## Objectif A:
Dans l'extrait sur l'adhésion de la Croatie, lors de quelle réunion la commission des affaires européennes a-t-elle adopté la proposition de résolution ?

## Extrait:
-*-*-
Nous sommes appelés à nous prononcer sur une proposition de résolution, déposée au titre de l'article 88-4 de la Constitution, qui porte sur l'adhésion de la Croatie à l'Union européenne. Cette proposition de résolution a été présentée par le Président de la commission des affaires européennes, M. Simon Sutour, à la suite d'un déplacement à Zagreb les 14 et 15 novembre, qui a donné lieu à une communication devant la commission des Affaires européennes, le 17 novembre. Notre collègue Mme Michèle André, présidente du groupe d'amitié France-Croatie, s'est associée à cette proposition de résolution, qui a été adoptée par la commission des affaires européennes lors de sa réunion du 17 novembre et renvoyée à notre commission.
-*-*-
## Objectif B:
Dans la liste, partez de la ligne qui contient « Given: Switch to the Site Inventory tab » et allez jusqu'à la fin de la liste. Recopiez uniquement ces lignes en remplaçant « swatch » par « tile », sans rien modifier d'autre.

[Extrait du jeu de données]
-*-*-
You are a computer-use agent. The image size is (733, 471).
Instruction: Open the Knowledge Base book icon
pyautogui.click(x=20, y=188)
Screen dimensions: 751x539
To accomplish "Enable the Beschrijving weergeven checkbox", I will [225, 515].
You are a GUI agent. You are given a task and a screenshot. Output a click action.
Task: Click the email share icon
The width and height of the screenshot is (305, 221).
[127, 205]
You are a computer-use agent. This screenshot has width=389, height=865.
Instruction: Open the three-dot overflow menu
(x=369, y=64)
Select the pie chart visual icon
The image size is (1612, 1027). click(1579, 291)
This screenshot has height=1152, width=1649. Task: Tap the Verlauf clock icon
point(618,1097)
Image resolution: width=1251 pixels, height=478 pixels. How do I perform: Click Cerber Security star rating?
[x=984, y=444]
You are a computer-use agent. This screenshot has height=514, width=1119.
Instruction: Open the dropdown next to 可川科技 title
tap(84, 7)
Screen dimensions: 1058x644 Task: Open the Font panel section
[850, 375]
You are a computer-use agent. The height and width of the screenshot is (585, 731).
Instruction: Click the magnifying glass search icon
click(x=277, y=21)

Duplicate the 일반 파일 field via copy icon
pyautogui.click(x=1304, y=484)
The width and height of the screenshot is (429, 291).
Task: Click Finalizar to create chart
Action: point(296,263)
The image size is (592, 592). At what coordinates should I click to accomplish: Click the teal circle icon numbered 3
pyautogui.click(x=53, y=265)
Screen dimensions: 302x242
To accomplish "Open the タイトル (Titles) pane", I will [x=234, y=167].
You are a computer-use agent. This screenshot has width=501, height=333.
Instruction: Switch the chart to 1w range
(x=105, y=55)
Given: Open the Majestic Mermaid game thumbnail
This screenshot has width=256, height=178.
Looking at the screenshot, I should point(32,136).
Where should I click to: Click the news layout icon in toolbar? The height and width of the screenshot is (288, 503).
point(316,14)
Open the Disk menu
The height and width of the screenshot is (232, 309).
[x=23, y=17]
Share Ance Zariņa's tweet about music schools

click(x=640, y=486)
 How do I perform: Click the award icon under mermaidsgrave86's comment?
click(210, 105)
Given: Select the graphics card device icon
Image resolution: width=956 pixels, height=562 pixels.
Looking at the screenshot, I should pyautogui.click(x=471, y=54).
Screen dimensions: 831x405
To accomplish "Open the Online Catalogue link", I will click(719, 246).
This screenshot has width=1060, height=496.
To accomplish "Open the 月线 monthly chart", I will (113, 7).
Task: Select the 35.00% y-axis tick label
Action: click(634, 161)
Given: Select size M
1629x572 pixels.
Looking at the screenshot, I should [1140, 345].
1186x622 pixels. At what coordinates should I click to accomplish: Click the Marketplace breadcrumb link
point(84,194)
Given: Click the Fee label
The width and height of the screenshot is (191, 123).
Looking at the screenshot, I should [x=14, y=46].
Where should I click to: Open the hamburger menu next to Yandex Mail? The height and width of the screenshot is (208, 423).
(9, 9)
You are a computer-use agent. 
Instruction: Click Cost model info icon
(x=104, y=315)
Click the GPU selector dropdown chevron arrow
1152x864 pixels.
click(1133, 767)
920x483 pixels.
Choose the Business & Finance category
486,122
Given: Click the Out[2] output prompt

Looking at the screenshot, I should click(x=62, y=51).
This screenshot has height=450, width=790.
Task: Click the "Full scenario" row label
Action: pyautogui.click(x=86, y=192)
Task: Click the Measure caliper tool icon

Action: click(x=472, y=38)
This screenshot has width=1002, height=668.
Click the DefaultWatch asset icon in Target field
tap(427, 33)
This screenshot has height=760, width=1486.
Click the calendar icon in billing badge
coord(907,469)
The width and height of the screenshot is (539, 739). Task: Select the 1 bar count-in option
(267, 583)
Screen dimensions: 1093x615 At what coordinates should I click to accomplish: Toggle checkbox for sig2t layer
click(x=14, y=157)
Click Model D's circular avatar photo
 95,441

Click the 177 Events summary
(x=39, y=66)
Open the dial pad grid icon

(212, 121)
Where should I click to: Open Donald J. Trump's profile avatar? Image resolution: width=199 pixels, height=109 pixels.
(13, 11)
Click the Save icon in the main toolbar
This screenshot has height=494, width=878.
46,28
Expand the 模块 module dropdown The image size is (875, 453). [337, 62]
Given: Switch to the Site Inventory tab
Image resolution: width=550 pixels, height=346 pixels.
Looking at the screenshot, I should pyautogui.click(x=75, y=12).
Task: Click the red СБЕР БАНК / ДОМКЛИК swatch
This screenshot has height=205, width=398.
-*-*-
## Réponse A:
Lors de sa réunion du 17 novembre.

## Réponse B:
Given: Switch to the Site Inventory tab
Image resolution: width=550 pixels, height=346 pixels.
Looking at the screenshot, I should pyautogui.click(x=75, y=12).
Task: Click the red СБЕР БАНК / ДОМКЛИК tile
This screenshot has height=205, width=398.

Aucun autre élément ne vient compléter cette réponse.